- [Items from a data source]:
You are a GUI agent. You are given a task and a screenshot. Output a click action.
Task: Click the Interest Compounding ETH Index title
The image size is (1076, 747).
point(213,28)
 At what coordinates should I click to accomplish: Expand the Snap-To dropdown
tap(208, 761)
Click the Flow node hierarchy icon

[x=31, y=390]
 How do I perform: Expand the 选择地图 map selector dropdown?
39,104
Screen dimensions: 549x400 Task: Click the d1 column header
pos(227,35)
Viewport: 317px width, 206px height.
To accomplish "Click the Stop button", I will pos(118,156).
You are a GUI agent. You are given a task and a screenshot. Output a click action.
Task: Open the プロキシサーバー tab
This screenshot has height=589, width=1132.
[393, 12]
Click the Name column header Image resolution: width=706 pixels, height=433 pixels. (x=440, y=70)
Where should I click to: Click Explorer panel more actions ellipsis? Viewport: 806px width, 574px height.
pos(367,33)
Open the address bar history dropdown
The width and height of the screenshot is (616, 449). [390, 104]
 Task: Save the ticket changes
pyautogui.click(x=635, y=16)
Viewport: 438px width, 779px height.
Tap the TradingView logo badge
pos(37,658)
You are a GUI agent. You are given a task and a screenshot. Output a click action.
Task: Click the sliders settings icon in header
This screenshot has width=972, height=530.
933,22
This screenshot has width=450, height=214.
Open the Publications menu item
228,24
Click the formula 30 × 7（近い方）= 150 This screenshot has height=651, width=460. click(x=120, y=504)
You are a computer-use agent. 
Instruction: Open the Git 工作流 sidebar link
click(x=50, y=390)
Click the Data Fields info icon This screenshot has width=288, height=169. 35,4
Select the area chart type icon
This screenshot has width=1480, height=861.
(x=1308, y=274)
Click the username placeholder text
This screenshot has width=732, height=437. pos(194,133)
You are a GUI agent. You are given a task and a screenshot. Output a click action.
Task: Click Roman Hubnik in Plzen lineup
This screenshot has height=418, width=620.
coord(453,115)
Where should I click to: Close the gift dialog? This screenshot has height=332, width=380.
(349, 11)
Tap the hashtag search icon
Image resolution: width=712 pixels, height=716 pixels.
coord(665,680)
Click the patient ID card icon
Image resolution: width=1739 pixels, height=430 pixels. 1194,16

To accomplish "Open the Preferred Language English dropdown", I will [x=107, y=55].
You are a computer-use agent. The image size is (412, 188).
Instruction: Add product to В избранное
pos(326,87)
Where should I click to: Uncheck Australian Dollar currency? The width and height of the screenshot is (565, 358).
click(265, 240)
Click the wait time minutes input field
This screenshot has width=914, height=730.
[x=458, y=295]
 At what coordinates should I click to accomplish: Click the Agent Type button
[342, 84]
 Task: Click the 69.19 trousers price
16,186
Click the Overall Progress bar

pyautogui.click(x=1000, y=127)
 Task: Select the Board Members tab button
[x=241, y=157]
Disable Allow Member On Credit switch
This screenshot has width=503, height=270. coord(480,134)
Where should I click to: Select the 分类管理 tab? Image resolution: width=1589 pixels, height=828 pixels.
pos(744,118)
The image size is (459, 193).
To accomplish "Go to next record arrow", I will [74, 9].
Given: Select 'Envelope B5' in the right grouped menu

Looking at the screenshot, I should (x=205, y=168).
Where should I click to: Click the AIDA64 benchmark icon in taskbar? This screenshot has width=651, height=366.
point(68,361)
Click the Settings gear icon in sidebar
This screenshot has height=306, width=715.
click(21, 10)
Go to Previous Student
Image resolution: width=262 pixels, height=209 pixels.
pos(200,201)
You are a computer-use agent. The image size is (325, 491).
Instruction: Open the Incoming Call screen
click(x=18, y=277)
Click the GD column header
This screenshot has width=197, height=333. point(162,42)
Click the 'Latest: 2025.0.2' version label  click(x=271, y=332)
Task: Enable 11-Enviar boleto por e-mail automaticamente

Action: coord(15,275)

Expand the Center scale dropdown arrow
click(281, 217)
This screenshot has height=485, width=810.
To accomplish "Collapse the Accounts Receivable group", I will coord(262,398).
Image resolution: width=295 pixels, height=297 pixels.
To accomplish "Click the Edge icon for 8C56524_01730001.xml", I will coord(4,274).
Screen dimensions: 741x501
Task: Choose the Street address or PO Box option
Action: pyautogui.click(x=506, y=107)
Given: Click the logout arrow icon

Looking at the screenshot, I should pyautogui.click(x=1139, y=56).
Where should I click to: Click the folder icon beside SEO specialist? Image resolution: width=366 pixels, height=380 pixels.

- [Prompt]: All lines above containing the string "computer" are to be collected.

- [Answer space]:
You are a computer-use agent. 
You are a computer-use agent. The image size is (412, 188).
You are a computer-use agent. The image size is (325, 491).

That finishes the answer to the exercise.